My own first response was, “wow, talk about a horrible take”.

https://twitter.com/iStarr/status/1396255313930727426

The thread because of Jack Forge’s post refused to quietly exit my mind. It wasn’t a massive controversy or anything but there was something more.

Then I remembered the 99 Percent Invisible podcast had a series of episodes looking at the history of design in fashion, clothing and textile. And in the very first episode, they identified the relationship between garment construction and engineering.

https://twitter.com/iStarr/status/1224599858717302784

That’s a tweet I shared about it sometime ago.

That first episode reveals punch cards, among the earliest storage media for computing were used for - get this - design patterns, in making clothes.

A snippet from 99Pi’s “Articles of Interest”, episode 1.

I remember driving to the office listening to that episode and doing everything I could to not pull over and call my wife - she’s a costume designer to say, “AYE!” for no reason at all.

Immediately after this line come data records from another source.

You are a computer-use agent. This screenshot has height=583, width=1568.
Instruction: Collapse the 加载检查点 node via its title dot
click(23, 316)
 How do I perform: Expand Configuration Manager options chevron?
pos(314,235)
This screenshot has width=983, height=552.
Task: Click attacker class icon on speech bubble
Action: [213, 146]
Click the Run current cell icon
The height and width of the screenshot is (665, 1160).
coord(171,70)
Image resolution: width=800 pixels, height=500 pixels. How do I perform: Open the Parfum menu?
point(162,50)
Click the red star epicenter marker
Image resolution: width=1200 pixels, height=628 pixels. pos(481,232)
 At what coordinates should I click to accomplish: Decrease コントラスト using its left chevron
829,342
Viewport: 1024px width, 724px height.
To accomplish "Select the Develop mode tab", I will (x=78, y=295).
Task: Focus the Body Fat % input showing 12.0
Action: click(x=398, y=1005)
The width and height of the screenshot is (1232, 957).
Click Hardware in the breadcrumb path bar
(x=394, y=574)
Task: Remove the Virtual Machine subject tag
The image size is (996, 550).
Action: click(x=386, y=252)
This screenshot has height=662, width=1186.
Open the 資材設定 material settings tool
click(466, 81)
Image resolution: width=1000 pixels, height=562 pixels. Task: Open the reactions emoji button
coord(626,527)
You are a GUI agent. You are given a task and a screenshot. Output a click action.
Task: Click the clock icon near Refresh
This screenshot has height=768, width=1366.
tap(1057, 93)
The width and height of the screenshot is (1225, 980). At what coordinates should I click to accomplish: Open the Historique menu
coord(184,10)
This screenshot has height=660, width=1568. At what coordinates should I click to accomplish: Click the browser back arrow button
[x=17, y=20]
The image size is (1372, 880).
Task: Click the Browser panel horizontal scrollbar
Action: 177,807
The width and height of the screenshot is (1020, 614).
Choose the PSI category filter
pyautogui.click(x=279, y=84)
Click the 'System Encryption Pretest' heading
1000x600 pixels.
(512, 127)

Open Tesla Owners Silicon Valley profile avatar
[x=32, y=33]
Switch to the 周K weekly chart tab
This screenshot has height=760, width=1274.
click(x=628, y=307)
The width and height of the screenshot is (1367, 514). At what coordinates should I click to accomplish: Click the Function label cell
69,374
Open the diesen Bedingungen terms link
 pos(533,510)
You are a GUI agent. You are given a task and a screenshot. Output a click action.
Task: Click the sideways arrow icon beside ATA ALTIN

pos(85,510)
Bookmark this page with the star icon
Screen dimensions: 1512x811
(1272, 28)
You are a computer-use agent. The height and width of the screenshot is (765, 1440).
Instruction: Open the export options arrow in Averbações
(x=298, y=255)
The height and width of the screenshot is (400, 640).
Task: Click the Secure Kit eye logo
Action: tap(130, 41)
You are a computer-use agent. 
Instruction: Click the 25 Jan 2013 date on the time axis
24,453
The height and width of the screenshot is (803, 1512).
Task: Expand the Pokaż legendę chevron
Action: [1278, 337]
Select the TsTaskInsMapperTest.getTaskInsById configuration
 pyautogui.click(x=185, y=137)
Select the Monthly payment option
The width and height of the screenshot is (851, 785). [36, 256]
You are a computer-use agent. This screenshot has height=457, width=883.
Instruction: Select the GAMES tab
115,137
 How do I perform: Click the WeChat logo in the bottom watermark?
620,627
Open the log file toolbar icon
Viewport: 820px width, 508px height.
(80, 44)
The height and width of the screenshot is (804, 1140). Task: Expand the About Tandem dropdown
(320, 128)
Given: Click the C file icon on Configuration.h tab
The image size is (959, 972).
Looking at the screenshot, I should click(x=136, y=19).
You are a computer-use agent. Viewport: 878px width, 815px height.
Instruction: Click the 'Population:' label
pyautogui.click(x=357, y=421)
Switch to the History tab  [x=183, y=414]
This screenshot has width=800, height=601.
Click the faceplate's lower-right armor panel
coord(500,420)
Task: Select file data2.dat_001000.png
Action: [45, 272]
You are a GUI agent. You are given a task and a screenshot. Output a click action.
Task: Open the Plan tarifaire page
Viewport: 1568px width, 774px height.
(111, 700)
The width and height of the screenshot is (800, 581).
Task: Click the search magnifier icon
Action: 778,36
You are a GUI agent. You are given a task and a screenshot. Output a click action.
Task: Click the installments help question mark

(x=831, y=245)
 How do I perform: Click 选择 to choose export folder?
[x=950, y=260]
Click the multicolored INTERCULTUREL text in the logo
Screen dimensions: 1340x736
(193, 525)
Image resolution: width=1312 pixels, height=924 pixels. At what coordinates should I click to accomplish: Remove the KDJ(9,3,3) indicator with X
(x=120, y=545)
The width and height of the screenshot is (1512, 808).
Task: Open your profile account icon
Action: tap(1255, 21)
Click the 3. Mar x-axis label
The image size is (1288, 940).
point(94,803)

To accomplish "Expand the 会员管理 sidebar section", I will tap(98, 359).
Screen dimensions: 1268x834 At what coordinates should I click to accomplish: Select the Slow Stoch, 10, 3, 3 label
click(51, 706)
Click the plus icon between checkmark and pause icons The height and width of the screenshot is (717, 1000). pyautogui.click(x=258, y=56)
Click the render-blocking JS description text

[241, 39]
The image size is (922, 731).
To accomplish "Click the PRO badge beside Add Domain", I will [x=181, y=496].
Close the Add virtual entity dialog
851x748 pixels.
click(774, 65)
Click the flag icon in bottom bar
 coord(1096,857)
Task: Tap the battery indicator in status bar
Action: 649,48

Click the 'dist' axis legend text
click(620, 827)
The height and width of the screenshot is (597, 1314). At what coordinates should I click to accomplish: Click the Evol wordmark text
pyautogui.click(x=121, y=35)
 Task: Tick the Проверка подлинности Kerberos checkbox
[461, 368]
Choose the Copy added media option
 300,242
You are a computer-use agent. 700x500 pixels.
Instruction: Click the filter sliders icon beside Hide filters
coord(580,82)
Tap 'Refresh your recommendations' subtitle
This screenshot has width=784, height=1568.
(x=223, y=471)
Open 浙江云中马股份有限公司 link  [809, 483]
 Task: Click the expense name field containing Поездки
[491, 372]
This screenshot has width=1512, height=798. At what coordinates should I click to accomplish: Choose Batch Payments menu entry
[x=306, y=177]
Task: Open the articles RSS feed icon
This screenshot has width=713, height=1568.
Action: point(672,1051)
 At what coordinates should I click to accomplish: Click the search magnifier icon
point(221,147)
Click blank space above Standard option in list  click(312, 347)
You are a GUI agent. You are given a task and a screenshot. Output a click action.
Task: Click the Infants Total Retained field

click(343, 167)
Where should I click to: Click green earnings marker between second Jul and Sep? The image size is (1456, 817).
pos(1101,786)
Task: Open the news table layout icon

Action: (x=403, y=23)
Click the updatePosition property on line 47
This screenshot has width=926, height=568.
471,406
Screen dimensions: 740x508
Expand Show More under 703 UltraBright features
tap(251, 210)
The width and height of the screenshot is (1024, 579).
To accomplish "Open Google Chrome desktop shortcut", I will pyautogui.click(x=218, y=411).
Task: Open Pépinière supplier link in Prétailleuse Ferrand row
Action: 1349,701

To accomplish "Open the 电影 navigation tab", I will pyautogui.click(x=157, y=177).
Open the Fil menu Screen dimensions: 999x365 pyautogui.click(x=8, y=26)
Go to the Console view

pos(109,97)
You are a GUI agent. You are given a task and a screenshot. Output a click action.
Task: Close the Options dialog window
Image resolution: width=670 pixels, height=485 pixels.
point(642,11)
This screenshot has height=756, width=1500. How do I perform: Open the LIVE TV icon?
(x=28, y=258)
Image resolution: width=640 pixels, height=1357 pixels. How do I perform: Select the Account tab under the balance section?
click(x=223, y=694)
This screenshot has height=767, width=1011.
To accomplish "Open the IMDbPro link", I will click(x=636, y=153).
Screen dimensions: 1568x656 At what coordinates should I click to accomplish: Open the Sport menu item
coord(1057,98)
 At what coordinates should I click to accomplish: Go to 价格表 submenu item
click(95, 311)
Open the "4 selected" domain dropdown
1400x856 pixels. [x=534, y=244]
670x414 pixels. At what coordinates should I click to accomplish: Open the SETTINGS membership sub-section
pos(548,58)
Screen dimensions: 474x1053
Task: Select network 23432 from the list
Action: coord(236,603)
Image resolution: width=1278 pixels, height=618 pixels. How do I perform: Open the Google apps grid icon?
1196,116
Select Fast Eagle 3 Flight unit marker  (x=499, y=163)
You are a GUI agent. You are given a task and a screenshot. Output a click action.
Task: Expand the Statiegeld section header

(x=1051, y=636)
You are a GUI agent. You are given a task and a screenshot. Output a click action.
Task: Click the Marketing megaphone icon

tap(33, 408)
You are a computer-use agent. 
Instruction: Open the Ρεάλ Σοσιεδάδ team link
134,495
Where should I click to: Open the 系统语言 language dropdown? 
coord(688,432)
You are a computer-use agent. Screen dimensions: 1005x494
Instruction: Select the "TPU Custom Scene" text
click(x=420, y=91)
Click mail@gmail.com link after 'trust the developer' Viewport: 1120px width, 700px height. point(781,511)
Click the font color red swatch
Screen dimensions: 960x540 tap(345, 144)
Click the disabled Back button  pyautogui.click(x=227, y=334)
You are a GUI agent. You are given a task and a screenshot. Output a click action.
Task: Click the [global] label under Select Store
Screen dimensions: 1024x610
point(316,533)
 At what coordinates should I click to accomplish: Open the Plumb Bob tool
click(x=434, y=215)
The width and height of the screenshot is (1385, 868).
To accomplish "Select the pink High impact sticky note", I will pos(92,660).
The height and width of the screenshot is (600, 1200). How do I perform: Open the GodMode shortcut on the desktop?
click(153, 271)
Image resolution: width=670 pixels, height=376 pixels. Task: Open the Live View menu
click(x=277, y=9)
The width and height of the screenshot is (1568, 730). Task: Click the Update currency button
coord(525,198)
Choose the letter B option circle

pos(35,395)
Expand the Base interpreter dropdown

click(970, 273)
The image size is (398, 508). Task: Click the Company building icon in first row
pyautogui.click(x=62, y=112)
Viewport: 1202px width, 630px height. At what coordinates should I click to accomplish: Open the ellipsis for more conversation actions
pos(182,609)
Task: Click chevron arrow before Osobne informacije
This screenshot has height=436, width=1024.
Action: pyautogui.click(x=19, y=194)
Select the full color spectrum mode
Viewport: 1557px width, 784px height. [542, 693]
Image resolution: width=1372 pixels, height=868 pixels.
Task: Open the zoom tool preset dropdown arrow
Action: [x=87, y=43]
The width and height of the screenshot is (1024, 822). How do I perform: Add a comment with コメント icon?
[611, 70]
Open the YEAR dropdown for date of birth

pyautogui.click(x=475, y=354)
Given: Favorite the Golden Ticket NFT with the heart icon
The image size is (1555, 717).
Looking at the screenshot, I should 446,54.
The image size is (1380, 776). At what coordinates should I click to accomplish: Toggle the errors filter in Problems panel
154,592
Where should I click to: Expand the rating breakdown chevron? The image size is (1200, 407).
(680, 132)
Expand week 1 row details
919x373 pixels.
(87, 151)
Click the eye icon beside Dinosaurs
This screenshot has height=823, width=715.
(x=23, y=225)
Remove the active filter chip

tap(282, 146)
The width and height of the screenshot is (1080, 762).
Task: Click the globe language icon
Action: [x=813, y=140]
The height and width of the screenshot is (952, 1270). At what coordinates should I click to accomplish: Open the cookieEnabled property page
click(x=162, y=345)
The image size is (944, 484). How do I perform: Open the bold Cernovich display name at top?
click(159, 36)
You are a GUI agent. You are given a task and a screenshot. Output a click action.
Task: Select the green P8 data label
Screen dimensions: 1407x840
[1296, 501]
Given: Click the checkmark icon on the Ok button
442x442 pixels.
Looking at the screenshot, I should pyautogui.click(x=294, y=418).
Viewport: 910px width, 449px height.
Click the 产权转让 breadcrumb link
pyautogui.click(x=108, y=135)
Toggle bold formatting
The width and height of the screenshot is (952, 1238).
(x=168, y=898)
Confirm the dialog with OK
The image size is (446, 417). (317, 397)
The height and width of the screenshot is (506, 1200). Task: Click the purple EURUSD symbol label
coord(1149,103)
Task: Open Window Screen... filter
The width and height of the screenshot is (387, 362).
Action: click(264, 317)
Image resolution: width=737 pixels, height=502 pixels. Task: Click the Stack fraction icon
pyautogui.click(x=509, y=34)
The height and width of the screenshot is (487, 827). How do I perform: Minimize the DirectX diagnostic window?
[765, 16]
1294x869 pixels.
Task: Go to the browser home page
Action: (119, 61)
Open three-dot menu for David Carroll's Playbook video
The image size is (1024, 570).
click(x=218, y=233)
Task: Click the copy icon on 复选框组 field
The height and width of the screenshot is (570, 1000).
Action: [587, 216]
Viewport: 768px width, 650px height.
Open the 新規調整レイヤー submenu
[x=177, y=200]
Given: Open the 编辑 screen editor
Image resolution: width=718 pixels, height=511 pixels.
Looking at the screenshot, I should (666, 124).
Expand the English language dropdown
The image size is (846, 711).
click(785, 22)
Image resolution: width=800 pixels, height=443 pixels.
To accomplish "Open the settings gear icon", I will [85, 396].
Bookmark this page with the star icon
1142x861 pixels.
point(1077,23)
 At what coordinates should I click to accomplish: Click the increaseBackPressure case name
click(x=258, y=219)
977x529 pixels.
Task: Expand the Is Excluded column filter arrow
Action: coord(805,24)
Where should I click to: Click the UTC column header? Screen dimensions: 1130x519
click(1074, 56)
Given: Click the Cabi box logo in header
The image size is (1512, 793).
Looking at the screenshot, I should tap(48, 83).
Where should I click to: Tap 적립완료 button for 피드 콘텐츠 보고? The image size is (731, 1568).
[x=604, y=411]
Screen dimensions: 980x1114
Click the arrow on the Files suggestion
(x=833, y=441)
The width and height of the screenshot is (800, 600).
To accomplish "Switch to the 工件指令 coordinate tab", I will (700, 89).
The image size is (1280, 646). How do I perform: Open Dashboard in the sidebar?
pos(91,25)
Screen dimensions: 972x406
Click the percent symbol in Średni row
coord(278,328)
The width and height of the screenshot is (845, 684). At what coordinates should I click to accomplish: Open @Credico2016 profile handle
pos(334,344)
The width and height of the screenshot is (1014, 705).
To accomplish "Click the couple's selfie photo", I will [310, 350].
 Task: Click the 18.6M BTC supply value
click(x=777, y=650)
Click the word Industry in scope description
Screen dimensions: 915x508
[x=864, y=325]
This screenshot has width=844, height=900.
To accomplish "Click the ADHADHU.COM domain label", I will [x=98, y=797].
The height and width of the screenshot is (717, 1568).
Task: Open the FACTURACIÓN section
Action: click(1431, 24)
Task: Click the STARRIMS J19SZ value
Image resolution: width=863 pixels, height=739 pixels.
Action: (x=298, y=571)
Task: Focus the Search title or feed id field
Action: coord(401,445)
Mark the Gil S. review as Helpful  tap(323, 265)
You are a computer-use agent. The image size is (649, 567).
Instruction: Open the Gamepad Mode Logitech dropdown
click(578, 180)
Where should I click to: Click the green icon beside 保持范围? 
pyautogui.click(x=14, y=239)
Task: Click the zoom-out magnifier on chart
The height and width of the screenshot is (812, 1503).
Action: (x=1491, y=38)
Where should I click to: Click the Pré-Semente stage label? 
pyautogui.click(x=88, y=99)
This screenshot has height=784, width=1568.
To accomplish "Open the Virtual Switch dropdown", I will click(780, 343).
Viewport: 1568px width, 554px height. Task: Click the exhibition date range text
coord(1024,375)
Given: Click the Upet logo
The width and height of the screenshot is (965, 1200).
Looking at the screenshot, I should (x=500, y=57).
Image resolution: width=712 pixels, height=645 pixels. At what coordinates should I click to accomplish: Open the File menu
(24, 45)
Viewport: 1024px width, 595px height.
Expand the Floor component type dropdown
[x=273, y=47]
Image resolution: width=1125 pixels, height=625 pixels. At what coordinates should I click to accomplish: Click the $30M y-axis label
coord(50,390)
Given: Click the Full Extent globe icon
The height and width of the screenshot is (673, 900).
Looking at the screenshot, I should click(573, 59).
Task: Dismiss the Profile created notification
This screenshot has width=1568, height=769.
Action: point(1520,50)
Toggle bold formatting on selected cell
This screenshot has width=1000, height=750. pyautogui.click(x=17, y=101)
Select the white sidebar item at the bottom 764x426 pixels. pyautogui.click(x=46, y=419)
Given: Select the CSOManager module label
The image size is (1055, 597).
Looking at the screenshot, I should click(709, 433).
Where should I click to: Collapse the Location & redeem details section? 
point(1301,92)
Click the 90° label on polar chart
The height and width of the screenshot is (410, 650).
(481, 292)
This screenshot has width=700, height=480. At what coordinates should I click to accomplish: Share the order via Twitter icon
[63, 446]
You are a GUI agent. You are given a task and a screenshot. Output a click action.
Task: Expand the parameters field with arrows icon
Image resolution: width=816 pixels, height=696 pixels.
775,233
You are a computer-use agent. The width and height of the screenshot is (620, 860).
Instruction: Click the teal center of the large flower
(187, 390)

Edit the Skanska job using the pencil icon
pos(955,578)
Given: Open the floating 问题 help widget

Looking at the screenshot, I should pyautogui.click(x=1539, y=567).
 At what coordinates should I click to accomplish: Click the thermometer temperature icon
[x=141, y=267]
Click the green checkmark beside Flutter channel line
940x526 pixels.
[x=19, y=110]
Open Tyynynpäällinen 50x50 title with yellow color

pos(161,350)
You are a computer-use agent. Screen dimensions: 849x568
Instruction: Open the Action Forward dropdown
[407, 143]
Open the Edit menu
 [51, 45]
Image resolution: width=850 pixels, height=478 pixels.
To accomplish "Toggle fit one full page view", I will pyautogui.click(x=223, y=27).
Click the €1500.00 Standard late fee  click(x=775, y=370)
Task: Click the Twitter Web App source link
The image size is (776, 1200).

So, when Jack came online to forge a post that revealed ignorance about the history of Jacquard Looms, I felt I had to help untangle the truth.

Fashion and code share a history so closely that even if you don’t personally care about what you wear, their relationship cannot be ignored. How those actual clothing articles are made and why they look & feel like they do are precisely why one might even say fashion is a form of output written in a programming language used by designers around the world.

One more snippet. Programming owes a debt to the fashion industry. We shouldn’t forget it.